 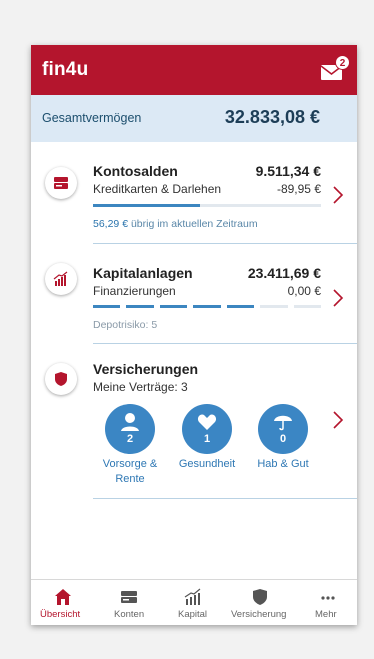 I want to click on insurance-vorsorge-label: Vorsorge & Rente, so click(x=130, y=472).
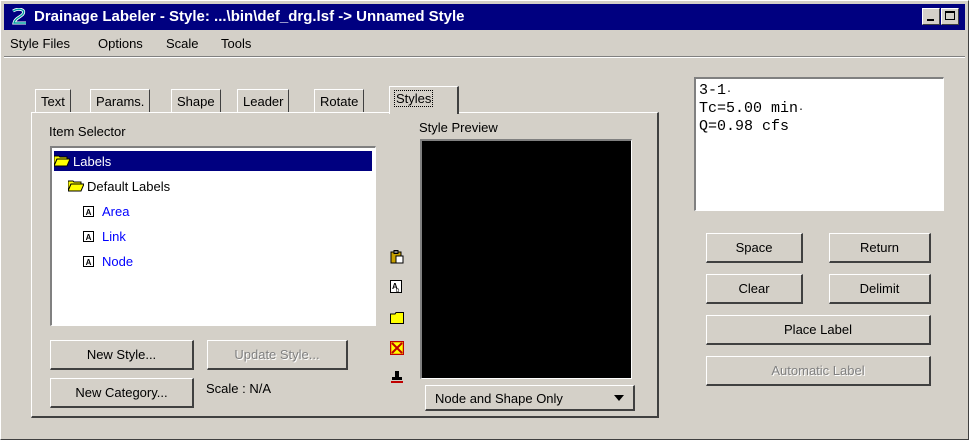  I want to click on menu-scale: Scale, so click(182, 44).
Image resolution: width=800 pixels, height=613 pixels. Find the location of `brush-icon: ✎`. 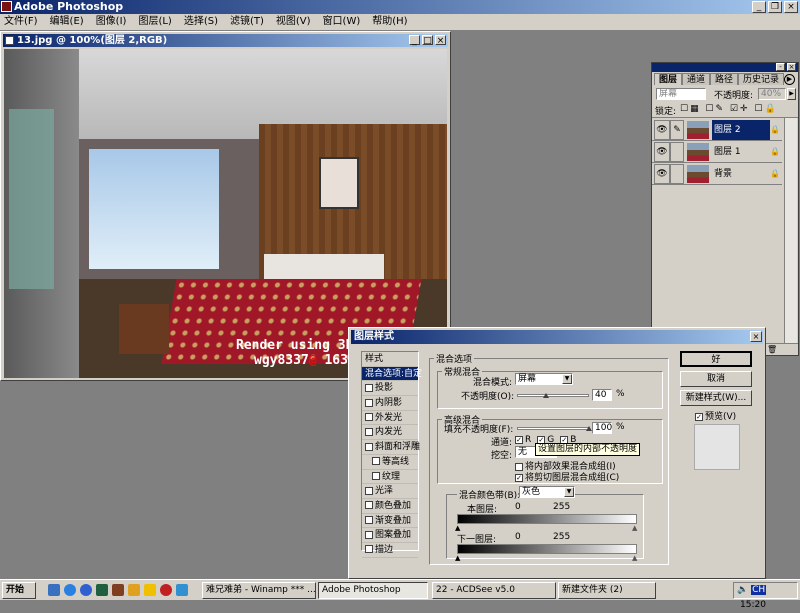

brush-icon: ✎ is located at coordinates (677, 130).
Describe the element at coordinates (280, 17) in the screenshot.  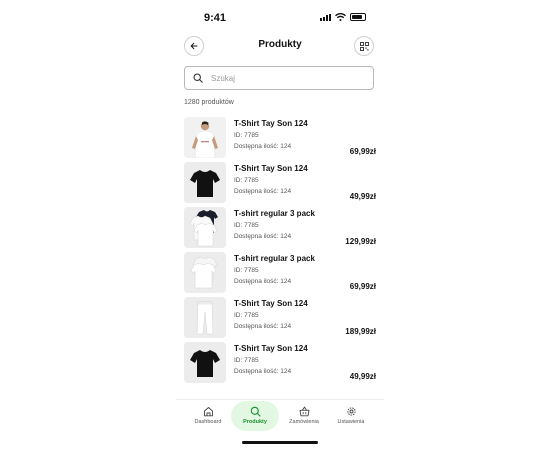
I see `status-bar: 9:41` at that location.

• **Task details**: Write out the items above as a numbered list, one line per entry, skipping blank lines and omitting the pictures.

• **Response to this exercise**:
1.   I want to click on insurance-vorsorge-label: Vorsorge & Rente, so click(x=130, y=472).
2.   I want to click on menu-scale: Scale, so click(182, 44).
3. Image resolution: width=800 pixels, height=613 pixels. Find the location of `brush-icon: ✎`. 
4. brush-icon: ✎ is located at coordinates (677, 130).
5. Describe the element at coordinates (280, 17) in the screenshot.  
6. I see `status-bar: 9:41` at that location.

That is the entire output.